By Edge Staff
August 27, 2008
See also:
Related Articles:
Backbone Entertainment seems to be developing a specialty in dusting off old titles
After the aptly subtitled Seven Sorrows left the Gauntlet brand whimpering on the naughty step, you’d think that few would be eager to attempt yet another update to the classic fantasy hack-and-slash. Backbone Entertainment, however, seems to be developing a specialty in dusting off old titles and, with its remakes of 1942 and Commando still cooling on the shelf, the Canadian studio has picked up the gauntlet to, well, pick up Gauntlet for DS.

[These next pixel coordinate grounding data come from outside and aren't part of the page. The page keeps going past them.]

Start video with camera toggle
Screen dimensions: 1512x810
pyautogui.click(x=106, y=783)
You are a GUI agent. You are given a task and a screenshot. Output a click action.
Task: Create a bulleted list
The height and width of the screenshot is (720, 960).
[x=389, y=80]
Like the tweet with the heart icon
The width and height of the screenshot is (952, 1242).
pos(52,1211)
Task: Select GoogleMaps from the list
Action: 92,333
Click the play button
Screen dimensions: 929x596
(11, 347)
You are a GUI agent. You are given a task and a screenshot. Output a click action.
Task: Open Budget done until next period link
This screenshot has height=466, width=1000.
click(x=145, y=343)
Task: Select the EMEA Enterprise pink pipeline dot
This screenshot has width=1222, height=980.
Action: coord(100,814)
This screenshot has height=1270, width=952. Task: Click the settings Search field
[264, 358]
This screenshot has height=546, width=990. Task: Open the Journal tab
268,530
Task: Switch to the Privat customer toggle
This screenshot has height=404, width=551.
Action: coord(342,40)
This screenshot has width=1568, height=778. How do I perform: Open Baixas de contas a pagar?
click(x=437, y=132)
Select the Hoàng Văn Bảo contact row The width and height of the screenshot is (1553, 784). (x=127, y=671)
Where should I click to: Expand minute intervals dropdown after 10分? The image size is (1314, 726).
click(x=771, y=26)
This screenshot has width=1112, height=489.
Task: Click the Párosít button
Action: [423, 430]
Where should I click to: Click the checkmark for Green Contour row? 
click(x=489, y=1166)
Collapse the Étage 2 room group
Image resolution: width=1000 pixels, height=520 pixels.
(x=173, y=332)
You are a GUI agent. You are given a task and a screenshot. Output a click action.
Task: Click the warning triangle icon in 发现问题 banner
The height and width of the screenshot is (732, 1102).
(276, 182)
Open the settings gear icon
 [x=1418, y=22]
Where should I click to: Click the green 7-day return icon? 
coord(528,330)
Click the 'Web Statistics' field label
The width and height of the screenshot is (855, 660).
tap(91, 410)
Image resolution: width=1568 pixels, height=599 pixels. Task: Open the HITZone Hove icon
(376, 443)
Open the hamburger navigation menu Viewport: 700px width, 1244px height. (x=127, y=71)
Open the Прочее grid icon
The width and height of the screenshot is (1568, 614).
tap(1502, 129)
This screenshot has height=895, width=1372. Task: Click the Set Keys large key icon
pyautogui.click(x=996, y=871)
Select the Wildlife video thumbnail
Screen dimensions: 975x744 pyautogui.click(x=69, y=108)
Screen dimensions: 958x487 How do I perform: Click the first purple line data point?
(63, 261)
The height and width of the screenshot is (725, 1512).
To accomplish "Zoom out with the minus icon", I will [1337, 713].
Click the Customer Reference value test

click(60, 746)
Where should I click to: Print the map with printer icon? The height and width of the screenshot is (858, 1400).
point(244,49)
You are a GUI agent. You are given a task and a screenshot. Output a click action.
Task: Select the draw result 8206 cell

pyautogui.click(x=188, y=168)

Like the recent Commando 3, but unlike 1942, Backbone seems to have understood what made the original arcade game a joy, preserving the top-down viewpoint and frantic battles against hordes of enemies. The core of the game is as it ever was – working out how to systematically approach and destroy each spawn point without being overwhelmed by enemies – and Backbone’s level design does much to promote this while throwing in an exploration element and the occasional sub-Zelda block puzzle along the way.
While determining the threat priority of spawns remains the challenge throughout, it never feels stagnant. The game introduces new settings and enemies that tweak the dynamic – imps which make you dizzy just as you attempt to navigate a lethal spike pit, or zombies which will return to life until you destroy an obelisk and then subject their shambling legions to therapeutic oblivion.
There are currently issues: collision is imprecise and the level geography sometimes sticky and difficult to interpret from above. Even with such flaws, Backbone looks set to produce that rare thing – a reinvention of a classic that both faithfully recreates its core gameplay and advances in step with expectations.